### Problem requirements:
Beginning with the first line below, output every record verbatim and leave out the images.

● ● ● ● ● ● ●

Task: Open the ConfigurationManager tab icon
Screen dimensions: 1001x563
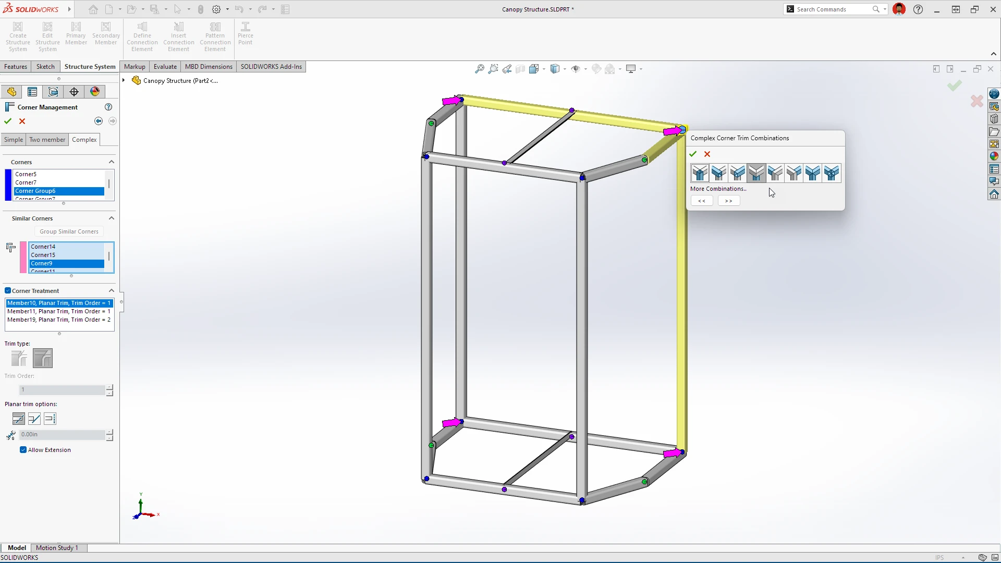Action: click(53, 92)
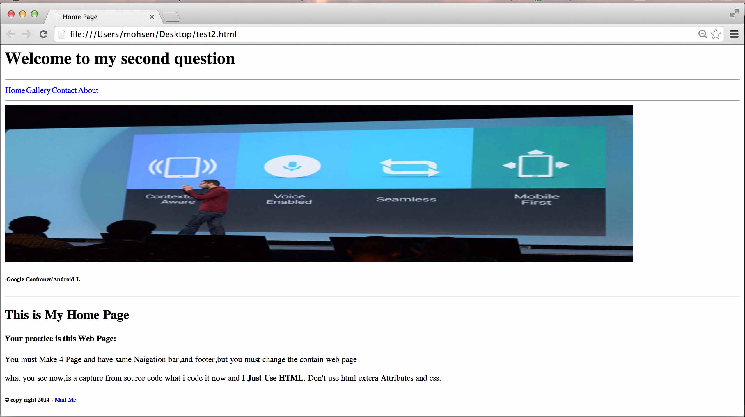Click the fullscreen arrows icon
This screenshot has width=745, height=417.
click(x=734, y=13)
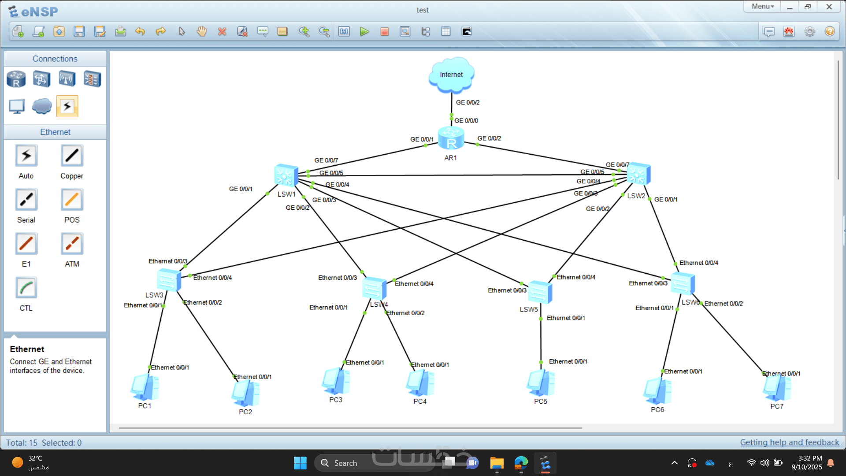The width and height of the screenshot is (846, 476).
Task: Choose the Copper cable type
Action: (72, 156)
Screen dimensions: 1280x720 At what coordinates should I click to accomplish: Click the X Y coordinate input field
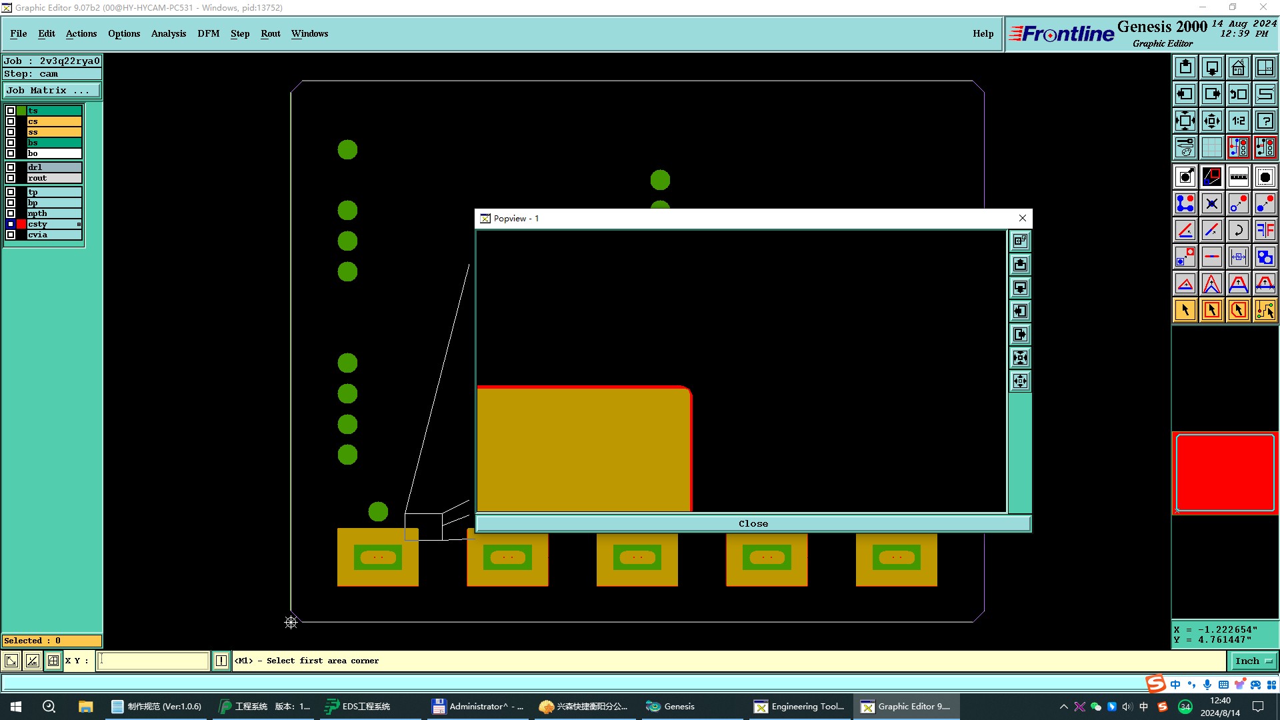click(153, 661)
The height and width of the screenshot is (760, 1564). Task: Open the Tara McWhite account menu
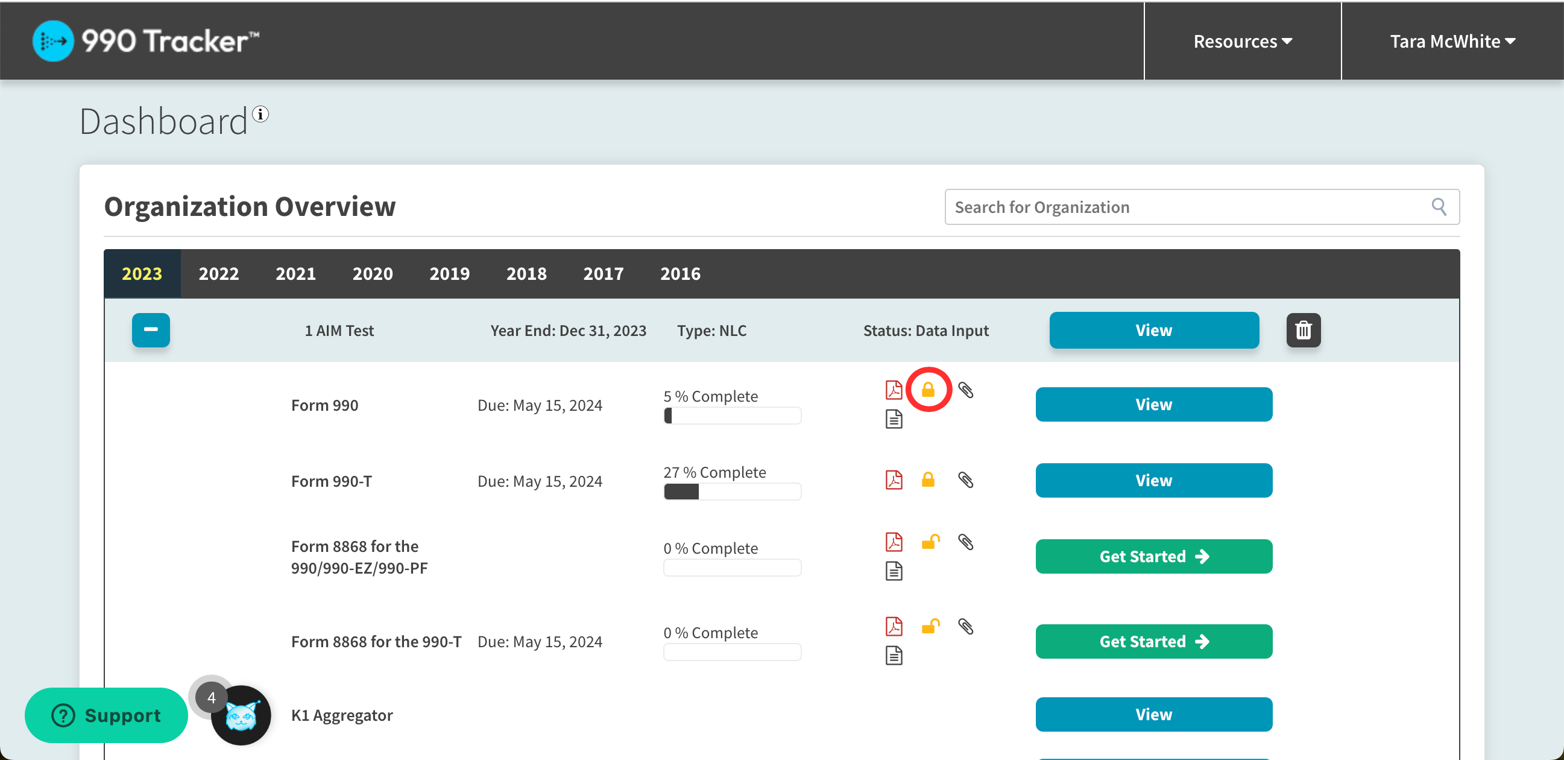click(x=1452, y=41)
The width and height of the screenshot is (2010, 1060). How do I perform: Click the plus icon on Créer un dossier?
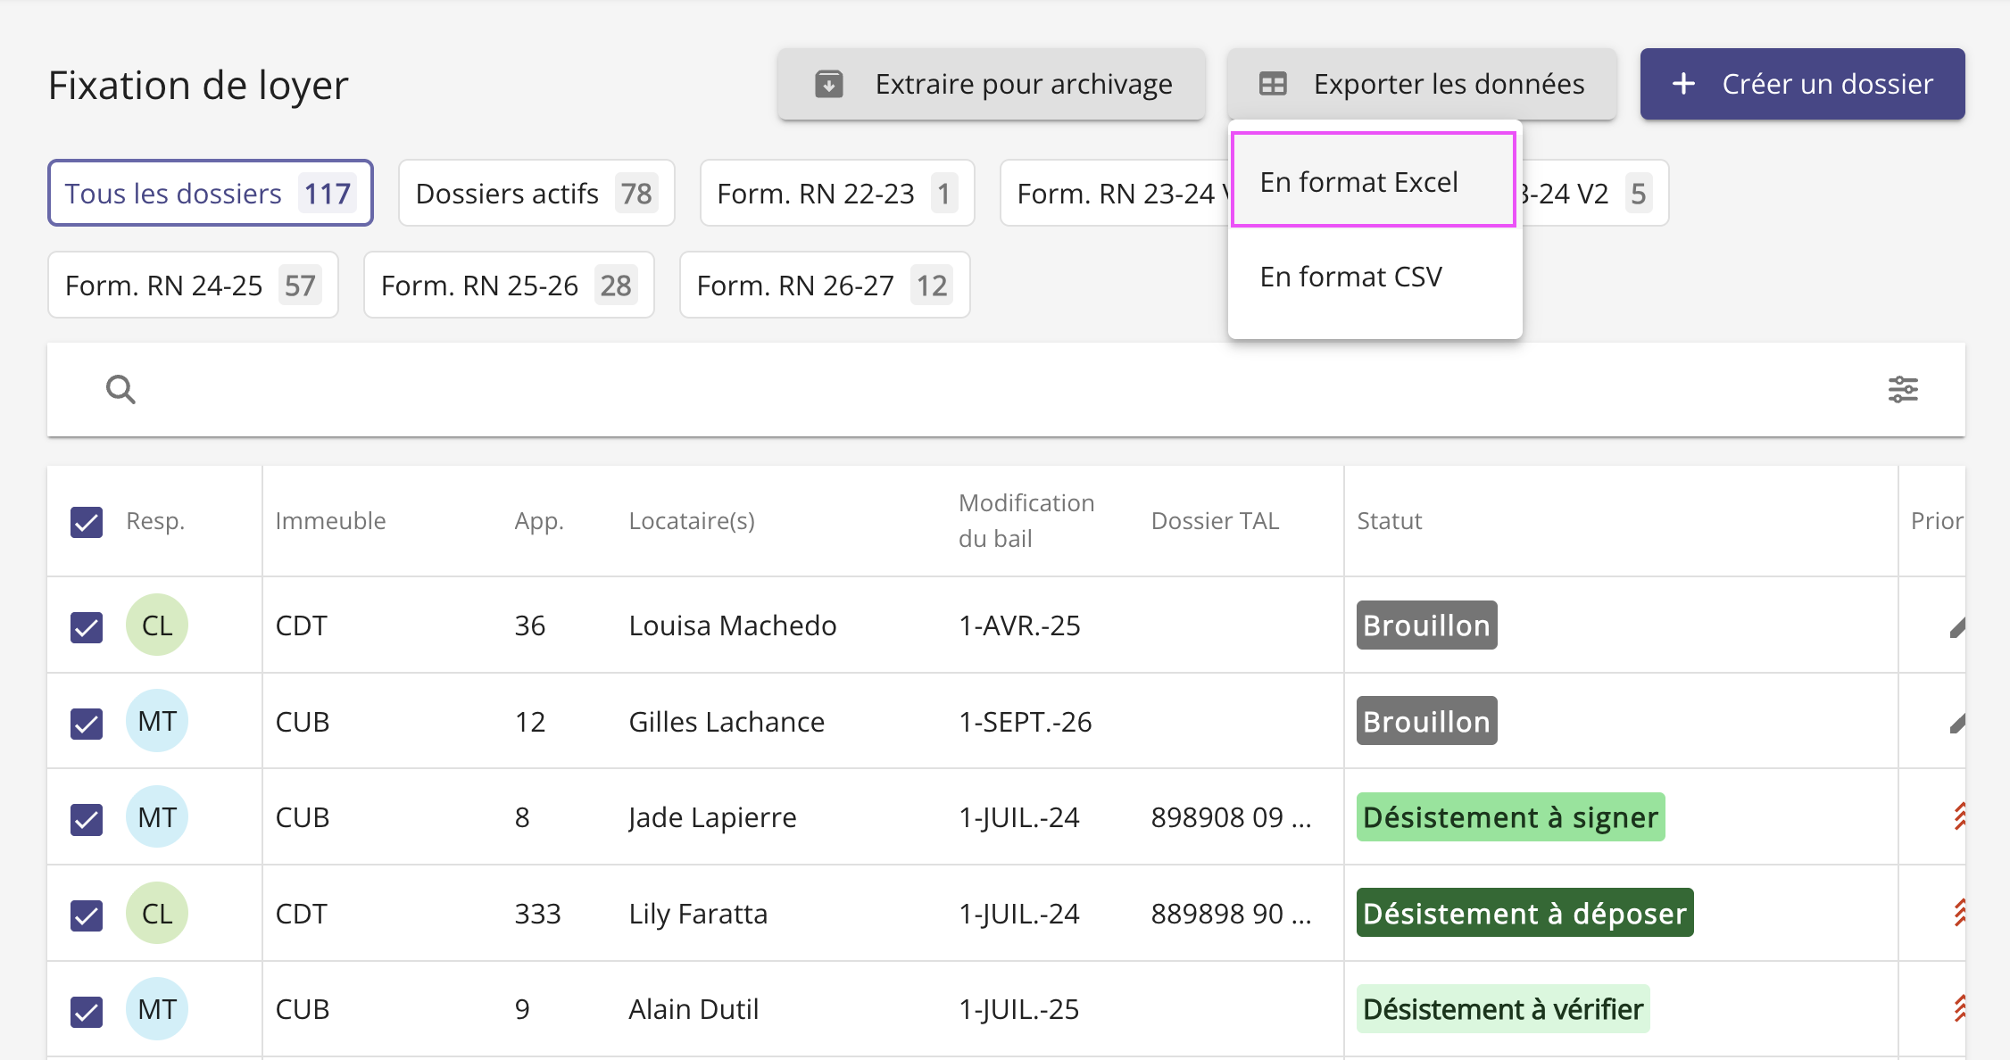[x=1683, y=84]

● ● ● ● ● ● ●

### Task answer:
Task: Open the ConfigurationManager tab icon
Screen dimensions: 1001x563
Action: click(53, 92)
Click the fullscreen arrows icon
This screenshot has width=745, height=417.
click(x=734, y=13)
The width and height of the screenshot is (846, 476).
Task: Choose the Copper cable type
Action: (72, 156)
Screen dimensions: 1280x720 At what coordinates should I click to accomplish: Click the X Y coordinate input field
click(153, 661)
The height and width of the screenshot is (760, 1564). Task: Open the Tara McWhite account menu
click(x=1452, y=41)
The width and height of the screenshot is (2010, 1060). How do I perform: Click the plus icon on Créer un dossier?
[x=1683, y=84]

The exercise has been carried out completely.